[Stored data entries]
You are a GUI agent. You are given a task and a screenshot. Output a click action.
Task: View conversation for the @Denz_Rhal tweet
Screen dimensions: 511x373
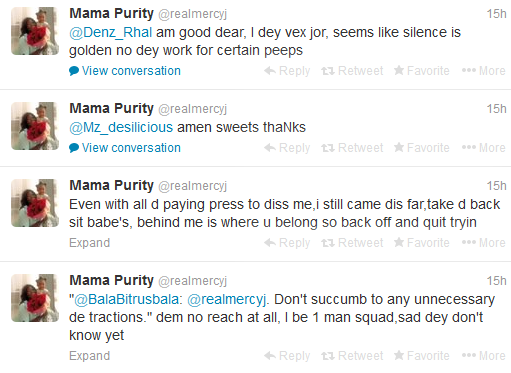pos(125,71)
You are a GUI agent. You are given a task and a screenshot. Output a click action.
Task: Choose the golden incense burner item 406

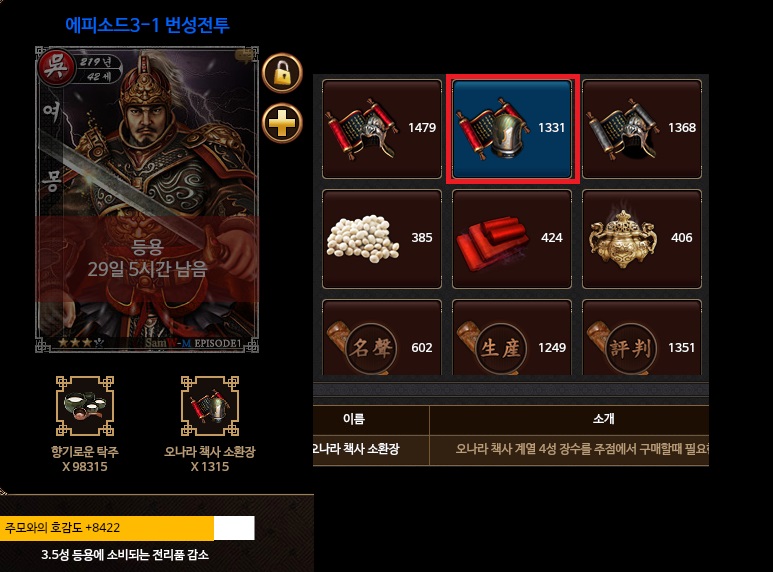click(642, 239)
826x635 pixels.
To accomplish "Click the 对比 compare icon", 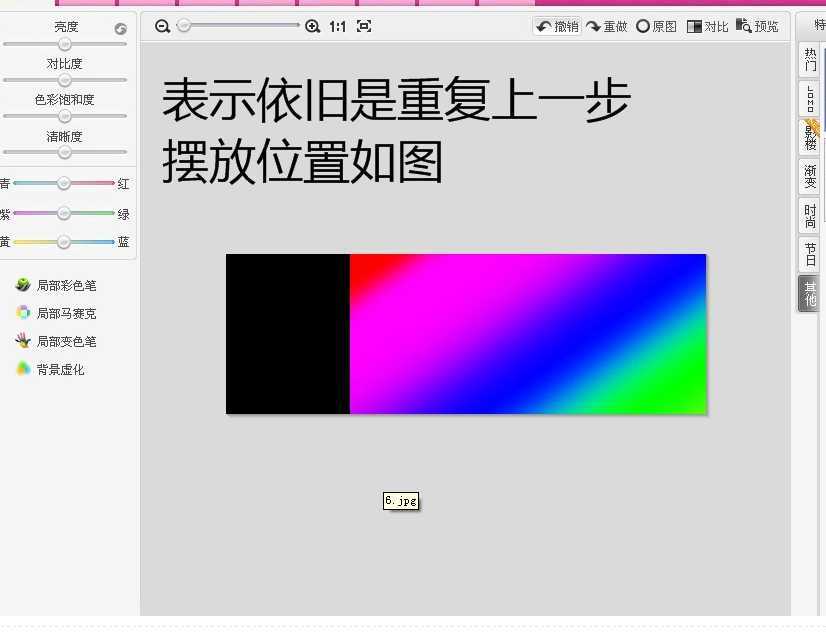I will pyautogui.click(x=693, y=26).
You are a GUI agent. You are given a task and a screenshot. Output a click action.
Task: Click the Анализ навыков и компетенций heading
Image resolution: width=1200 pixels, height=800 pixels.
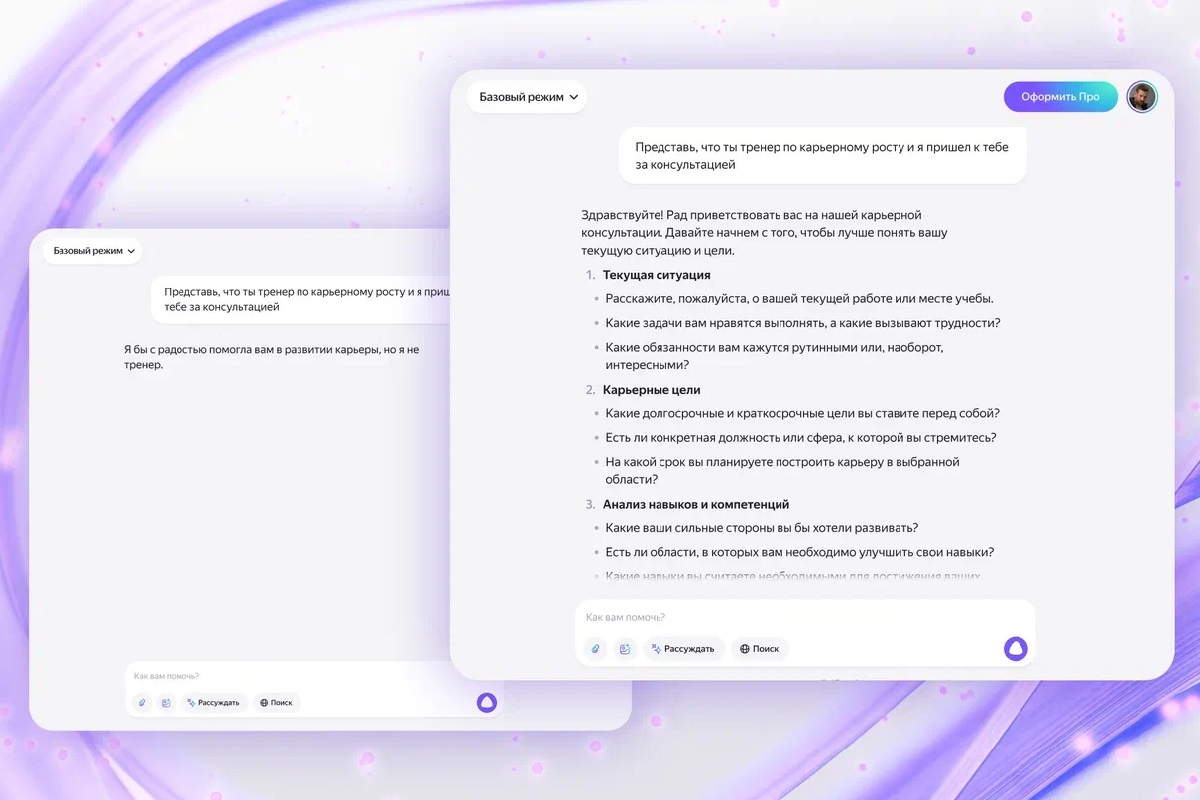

What this task involves – Please copy the lines exactly, beginning at the one containing "Task: Click the" and ending at the last line of the records above, both included, with the pictures left out.

Answer below –
Task: Click the Анализ навыков и компетенций heading
Image resolution: width=1200 pixels, height=800 pixels.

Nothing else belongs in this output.